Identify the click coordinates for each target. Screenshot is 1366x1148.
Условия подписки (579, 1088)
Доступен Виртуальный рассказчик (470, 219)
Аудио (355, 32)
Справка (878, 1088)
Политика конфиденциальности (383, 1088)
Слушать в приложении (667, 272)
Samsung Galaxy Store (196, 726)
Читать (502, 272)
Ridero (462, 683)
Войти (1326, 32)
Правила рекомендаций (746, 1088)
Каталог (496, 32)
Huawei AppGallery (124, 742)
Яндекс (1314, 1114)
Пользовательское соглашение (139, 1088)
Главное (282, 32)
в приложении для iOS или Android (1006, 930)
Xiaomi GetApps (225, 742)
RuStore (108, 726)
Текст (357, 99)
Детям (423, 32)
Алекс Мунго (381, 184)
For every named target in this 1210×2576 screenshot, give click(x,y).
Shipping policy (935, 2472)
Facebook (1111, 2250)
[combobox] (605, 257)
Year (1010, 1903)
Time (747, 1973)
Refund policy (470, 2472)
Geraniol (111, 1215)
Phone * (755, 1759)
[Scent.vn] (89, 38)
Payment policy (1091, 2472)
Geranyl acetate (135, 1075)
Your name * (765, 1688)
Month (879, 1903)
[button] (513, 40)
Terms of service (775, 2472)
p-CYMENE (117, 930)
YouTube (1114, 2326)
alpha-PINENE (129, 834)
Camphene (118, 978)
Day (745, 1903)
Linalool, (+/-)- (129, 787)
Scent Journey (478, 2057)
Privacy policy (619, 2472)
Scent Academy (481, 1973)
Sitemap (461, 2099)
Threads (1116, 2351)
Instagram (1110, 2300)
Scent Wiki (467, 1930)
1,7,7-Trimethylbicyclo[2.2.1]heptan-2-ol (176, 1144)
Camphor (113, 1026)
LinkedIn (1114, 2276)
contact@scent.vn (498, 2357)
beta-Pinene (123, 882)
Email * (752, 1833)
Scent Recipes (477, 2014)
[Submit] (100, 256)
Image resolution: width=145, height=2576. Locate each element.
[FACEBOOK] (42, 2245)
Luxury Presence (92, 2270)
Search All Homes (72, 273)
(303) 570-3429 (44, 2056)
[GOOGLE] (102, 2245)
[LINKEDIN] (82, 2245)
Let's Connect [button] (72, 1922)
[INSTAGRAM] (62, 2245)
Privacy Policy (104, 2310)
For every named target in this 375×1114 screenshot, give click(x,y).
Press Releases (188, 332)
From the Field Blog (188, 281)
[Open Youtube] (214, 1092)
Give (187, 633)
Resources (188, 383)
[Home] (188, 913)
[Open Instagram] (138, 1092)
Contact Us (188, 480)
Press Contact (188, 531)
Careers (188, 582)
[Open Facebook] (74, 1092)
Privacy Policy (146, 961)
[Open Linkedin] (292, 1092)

#####

WHAT THIS TASK INVOLVES:
The full listing is to be restated word for word.

REPLY:
Identify the click coordinates for each target. Screenshot is 1366x1148.
Условия подписки (579, 1088)
Доступен Виртуальный рассказчик (470, 219)
Аудио (355, 32)
Справка (878, 1088)
Политика конфиденциальности (383, 1088)
Слушать в приложении (667, 272)
Samsung Galaxy Store (196, 726)
Читать (502, 272)
Ridero (462, 683)
Войти (1326, 32)
Правила рекомендаций (746, 1088)
Каталог (496, 32)
Huawei AppGallery (124, 742)
Яндекс (1314, 1114)
Пользовательское соглашение (139, 1088)
Главное (282, 32)
в приложении для iOS или Android (1006, 930)
Xiaomi GetApps (225, 742)
RuStore (108, 726)
Текст (357, 99)
Детям (423, 32)
Алекс Мунго (381, 184)
For every named target in this 1210×2576 screenshot, give click(x,y).
Shipping policy (935, 2472)
Facebook (1111, 2250)
[combobox] (605, 257)
Year (1010, 1903)
Time (747, 1973)
Refund policy (470, 2472)
Geraniol (111, 1215)
Phone * (755, 1759)
[Scent.vn] (89, 38)
Payment policy (1091, 2472)
Geranyl acetate (135, 1075)
Your name * (765, 1688)
Month (879, 1903)
[button] (513, 40)
Terms of service (775, 2472)
p-CYMENE (117, 930)
YouTube (1114, 2326)
alpha-PINENE (129, 834)
Camphene (118, 978)
Day (745, 1903)
Linalool, (+/-)- (129, 787)
Scent Journey (478, 2057)
Privacy policy (619, 2472)
Scent Academy (481, 1973)
Sitemap (461, 2099)
Threads (1116, 2351)
Instagram (1110, 2300)
Scent Wiki (467, 1930)
1,7,7-Trimethylbicyclo[2.2.1]heptan-2-ol (176, 1144)
Camphor (113, 1026)
LinkedIn (1114, 2276)
contact@scent.vn (498, 2357)
beta-Pinene (123, 882)
Email * (752, 1833)
Scent Recipes (477, 2014)
[Submit] (100, 256)
Image resolution: width=145, height=2576. Locate each element.
[FACEBOOK] (42, 2245)
Luxury Presence (92, 2270)
Search All Homes (72, 273)
(303) 570-3429 (44, 2056)
[GOOGLE] (102, 2245)
[LINKEDIN] (82, 2245)
Let's Connect [button] (72, 1922)
[INSTAGRAM] (62, 2245)
Privacy Policy (104, 2310)
For every named target in this 375×1114 screenshot, give click(x,y).
Press Releases (188, 332)
From the Field Blog (188, 281)
[Open Youtube] (214, 1092)
Give (187, 633)
Resources (188, 383)
[Home] (188, 913)
[Open Instagram] (138, 1092)
Contact Us (188, 480)
Press Contact (188, 531)
Careers (188, 582)
[Open Facebook] (74, 1092)
Privacy Policy (146, 961)
[Open Linkedin] (292, 1092)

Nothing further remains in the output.